Exercise requirements:
Repeat the records below word for word, but start at the line that contains "The image size is (1024, 615).", stop after the last line, and include nothing else.

[Saved entries]
=== Begin Enclosure ===
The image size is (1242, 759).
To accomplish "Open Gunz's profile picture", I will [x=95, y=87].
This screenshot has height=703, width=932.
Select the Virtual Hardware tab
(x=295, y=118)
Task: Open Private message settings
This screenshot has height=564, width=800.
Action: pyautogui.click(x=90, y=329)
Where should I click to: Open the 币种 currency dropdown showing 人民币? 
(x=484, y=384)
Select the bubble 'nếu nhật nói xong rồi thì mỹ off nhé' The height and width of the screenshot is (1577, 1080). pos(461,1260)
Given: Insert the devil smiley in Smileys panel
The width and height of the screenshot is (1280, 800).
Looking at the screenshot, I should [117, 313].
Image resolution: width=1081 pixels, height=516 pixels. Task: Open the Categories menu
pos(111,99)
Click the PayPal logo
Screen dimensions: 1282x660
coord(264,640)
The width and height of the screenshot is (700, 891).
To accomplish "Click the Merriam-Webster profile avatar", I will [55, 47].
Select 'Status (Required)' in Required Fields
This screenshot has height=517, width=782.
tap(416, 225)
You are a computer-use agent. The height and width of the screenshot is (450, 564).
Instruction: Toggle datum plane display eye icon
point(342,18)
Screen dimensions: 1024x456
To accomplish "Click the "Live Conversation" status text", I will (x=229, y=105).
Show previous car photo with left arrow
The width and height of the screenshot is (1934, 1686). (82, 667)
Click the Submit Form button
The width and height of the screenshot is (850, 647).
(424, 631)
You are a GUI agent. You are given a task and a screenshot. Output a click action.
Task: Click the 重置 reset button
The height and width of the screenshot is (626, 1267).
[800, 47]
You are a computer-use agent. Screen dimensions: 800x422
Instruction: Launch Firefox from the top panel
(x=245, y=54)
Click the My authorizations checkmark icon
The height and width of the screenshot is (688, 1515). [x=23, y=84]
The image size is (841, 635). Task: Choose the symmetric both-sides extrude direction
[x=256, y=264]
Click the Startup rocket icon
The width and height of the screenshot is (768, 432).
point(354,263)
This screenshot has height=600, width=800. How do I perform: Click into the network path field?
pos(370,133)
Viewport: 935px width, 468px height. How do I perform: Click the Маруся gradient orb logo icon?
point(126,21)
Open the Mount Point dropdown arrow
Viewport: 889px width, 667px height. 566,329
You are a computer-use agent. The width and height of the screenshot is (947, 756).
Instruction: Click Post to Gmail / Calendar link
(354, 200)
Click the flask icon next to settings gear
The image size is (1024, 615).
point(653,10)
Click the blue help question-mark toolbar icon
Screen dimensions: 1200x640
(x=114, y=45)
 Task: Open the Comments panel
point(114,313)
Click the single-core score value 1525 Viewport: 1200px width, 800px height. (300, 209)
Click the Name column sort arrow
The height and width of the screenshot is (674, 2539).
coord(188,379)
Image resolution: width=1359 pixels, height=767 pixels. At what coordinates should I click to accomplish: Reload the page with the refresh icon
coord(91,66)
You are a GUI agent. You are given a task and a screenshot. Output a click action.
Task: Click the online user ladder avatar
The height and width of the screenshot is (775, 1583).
=== End Enclosure ===
Response to this exercise:
The image size is (1024, 615).
point(653,10)
Click the blue help question-mark toolbar icon
Screen dimensions: 1200x640
(x=114, y=45)
 Task: Open the Comments panel
point(114,313)
Click the single-core score value 1525 Viewport: 1200px width, 800px height. (300, 209)
Click the Name column sort arrow
The height and width of the screenshot is (674, 2539).
coord(188,379)
Image resolution: width=1359 pixels, height=767 pixels. At what coordinates should I click to accomplish: Reload the page with the refresh icon
coord(91,66)
You are a GUI agent. You are given a task and a screenshot. Output a click action.
Task: Click the online user ladder avatar
The height and width of the screenshot is (775, 1583).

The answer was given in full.